Australian journalist and news presenter

Belinda Russell (born c. 1978 in Biloela, Queensland, Australia) is an Australian television newsreader, weather presenter and journalist.

Russell is currently co-host of Today Extra with David Campbell.

She has previously been a weather presenter on Nine News Sydney and co-host of Weekend Today

==Career==
Belinda started her career at Network 10 in Brisbane in 1999, where she produced kids environment shows, and thereafter she joined the news team as a reporter.

In 2002, she moved to London and joined Sky News as a producer, becoming one of few Australian journalists to work on-camera for a British television program.

=== Nine Network ===
Russell returned to Australia in 2007 and joined Nine Network's program A Current Affair as a reporter in Sydney.

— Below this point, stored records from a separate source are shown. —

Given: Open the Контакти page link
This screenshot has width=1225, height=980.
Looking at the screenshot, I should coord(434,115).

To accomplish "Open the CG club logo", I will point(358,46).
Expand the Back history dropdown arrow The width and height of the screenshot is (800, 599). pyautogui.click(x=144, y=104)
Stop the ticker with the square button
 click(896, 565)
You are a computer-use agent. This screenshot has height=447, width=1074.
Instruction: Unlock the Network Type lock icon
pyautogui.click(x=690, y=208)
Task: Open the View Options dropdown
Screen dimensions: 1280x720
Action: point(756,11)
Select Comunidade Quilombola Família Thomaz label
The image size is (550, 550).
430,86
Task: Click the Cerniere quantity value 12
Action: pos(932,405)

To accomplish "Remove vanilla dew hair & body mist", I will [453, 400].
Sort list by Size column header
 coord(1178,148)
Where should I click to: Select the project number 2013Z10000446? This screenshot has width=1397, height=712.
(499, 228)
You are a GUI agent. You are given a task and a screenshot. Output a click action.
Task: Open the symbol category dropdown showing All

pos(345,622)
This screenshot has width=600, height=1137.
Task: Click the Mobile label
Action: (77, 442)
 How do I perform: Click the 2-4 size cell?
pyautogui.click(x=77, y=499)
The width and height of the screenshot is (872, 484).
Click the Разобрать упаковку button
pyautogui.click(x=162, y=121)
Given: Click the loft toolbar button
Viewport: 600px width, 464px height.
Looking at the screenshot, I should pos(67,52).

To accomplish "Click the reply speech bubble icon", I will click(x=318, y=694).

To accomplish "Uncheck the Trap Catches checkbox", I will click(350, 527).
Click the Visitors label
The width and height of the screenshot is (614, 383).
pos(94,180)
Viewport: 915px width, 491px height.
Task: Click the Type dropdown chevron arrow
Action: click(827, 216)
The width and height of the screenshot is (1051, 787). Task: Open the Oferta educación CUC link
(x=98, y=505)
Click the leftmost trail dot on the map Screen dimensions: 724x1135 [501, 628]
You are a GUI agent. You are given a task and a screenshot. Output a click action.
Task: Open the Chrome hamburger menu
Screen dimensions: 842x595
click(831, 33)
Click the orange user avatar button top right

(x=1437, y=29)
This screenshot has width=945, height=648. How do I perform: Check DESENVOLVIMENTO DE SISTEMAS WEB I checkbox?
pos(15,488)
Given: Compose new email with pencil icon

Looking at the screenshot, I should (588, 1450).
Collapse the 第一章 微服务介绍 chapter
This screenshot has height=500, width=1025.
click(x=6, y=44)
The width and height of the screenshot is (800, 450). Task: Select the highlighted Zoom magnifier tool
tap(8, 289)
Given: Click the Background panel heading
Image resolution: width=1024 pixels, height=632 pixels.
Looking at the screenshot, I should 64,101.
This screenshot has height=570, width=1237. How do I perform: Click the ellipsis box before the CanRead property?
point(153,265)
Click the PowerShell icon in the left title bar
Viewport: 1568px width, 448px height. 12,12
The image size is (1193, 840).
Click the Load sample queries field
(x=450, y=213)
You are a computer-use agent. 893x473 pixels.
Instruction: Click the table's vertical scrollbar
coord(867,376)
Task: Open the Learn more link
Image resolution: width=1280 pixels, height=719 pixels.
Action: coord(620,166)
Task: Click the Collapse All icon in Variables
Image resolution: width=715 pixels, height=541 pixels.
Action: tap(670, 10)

In 2013, she was appointed the weeknight weather presenter for Nine News Sydney.

In 2019, Belinda was announced as a co-host of Today Extra on Fridays while Sylvia Jeffreys was on maternity leave. This turned into a permanent Friday role from 2020 onwards.

In November 2021, it was announced that Russell will co-host Weekend Today alongside Charles Croucher and Richard Wilkins from January 2022 replacing Rebecca Maddern who resigned from the Nine Network. In March 2023, Russell announced her resignation as co-host of Weekend Today.

In September 2026, Russell was appointed co-host of Today Extra, replacing Sylvia Jeffreys.

==Personal life==

===Early life===
Russell was born in St George, Queensland, Australia.

She completed a degree of Communications and Journalism at the University of Southern Queensland.

===Family===
She is married to Mark Calvert, the current head of programs at News24. She met him in the UK while working at Sky News.

Russell has 3 daughters; their names are Coco, Tallulah, and Maddi.